Quien esto escribe no tiene ni ha tenido nunca confianza en los acuerdos del país con el FMI. Aun así, es muy claro que el que firmó Néstor Kirchner en 2003 y el de Macri en 2018 tuvieron consecuencias muy diferentes. Y las diferencias no estuvieron en la letra escrita sino en la política: Néstor acordó con el fondo la “meta fiscal” del 3% del PBI de superávit, mientras el actual se compromete al equilibrio fiscal (sin superávit) en tres años. Es decir, la letra del acuerdo actual es más generosa que la del de 2003, la voluntad política termina primando sobre la letra de los acuerdos. La ignorancia de este postulado es propia de un economismo cerril. Que ignora la primacía de la política, la centralidad del poder respecto de las formas. No es el caso de la directora del FMI: según Infobae del 3 de febrero, Georgieva señaló que “el entendimiento alcanzado con la Argentina puede estar condicionado por la situación política del país”. Y manifestó, como para que no quedaran dudas del sentido de la frase que existen “límites para hacer cambios en la Argentina en los próximos años, dada la oposición de la parte radical de izquierda de la coalición peronista gobernante del país”. Es otro modo, un poco más moderado, de decir que el “éxito” del programa del fondo descansa en la expectativa del triunfo de una fuerza de derecha en las próximas elecciones.

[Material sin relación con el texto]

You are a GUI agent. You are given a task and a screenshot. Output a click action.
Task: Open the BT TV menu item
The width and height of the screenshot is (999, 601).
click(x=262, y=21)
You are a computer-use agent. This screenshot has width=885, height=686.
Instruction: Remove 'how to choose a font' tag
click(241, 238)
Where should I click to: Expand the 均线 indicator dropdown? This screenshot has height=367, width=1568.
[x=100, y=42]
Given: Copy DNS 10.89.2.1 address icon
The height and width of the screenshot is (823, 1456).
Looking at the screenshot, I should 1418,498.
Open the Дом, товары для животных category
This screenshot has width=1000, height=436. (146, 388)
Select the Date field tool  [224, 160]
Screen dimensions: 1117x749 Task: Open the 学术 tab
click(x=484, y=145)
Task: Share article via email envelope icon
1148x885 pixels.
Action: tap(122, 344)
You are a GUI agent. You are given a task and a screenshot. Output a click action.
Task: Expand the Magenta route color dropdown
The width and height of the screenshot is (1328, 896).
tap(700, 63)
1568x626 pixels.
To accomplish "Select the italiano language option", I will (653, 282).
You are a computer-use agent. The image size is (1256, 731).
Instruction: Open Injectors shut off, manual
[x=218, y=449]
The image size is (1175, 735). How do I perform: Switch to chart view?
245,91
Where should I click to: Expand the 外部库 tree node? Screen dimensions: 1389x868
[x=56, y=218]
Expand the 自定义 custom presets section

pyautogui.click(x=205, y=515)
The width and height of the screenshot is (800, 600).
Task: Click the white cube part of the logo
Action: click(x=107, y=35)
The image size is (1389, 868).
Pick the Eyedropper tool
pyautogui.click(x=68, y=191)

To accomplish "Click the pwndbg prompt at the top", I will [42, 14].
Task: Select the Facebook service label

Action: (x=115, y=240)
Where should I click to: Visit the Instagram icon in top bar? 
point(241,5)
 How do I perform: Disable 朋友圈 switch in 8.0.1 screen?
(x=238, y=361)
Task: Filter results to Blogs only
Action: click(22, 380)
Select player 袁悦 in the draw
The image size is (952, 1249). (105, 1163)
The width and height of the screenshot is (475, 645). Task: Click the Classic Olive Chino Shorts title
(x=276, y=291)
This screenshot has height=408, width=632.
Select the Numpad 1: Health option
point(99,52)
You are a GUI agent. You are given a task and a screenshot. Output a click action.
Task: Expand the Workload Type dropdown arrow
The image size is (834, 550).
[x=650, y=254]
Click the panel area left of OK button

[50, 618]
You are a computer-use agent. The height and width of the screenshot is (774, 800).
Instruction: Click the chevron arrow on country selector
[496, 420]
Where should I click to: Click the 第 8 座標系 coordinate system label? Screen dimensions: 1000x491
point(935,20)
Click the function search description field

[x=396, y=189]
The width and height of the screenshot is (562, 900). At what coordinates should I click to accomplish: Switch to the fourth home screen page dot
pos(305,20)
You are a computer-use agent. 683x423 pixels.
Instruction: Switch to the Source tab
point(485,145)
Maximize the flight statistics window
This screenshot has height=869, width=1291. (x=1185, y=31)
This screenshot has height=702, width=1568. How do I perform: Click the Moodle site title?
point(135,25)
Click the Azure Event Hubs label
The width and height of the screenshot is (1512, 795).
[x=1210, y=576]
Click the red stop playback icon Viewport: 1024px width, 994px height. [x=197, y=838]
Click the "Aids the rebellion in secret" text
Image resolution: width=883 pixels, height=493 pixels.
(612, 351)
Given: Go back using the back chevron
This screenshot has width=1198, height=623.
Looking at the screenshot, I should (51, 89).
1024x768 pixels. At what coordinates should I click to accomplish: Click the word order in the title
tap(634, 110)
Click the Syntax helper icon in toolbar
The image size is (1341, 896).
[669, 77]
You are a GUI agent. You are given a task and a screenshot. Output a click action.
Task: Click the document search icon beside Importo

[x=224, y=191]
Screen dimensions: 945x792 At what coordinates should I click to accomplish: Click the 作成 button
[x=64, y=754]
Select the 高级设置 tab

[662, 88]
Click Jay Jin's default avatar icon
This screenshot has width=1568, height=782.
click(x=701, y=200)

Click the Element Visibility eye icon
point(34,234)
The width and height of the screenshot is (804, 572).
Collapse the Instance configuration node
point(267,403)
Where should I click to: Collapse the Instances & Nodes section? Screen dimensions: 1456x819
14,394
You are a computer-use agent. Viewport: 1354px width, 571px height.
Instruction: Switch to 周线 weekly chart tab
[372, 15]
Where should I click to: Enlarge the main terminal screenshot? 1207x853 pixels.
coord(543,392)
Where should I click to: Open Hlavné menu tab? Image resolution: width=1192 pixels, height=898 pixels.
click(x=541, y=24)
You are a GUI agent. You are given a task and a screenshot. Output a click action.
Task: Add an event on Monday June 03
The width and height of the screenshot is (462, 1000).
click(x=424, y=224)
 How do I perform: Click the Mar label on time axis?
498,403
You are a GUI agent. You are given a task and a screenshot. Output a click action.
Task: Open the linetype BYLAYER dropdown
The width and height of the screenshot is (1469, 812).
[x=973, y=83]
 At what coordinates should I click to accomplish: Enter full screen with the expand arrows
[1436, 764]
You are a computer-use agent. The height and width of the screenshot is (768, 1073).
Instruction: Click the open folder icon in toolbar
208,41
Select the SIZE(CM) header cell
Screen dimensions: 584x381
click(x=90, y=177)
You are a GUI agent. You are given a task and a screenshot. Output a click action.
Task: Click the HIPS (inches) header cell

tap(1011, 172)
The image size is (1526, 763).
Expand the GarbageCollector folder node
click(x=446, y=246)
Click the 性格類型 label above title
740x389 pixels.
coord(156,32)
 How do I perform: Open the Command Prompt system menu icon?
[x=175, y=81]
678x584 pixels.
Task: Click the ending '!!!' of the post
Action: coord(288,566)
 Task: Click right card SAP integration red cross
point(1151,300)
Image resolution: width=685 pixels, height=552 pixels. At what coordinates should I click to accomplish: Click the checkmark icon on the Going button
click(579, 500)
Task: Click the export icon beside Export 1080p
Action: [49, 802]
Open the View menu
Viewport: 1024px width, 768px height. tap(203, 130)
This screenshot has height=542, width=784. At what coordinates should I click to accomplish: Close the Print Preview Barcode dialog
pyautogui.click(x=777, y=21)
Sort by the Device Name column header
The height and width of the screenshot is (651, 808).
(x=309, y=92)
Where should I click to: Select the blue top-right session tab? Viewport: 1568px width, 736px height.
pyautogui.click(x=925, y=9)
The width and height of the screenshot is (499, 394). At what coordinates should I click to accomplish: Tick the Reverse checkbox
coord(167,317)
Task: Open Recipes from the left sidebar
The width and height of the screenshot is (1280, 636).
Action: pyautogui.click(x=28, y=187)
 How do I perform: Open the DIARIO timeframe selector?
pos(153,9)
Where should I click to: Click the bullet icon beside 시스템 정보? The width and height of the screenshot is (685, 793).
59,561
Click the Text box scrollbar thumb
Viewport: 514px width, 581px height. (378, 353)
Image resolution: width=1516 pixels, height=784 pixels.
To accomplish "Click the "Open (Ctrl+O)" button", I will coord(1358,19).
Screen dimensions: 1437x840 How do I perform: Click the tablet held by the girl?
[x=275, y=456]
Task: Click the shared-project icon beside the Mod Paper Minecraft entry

Lo que claramente tiene a su favor la necesidad de preservar el frente de todos es que ninguno de los espacios que lo componen tendría chance alguna de ganar en 2023 sin el concurso de los demás. ¿Significa eso que la continuidad de la unidad está asegurada? Lamentablemente no, y el obstáculo consiste en que la política no es un juego lógico ni aritmético. Concretamente es posible que para alguno de los integrantes de la coalición sea peor el triunfo de uno de los socios que el de sus adversarios. Puede ser, en algún caso, el macartismo interno. Y en otro, la idea clásica del infantilismo de izquierda que dice “cuanto peor es mejor”. Cuesta entender esto último pero el enfoque tiene una larga tradición en la izquierda y una innegable presencia actual: es preciso que las contradicciones se agudicen y se hagan visibles para que se eleve la conciencia popular. Homero Expósito lo dijo con más belleza y en clave poética: “primero hay que saber sufrir”.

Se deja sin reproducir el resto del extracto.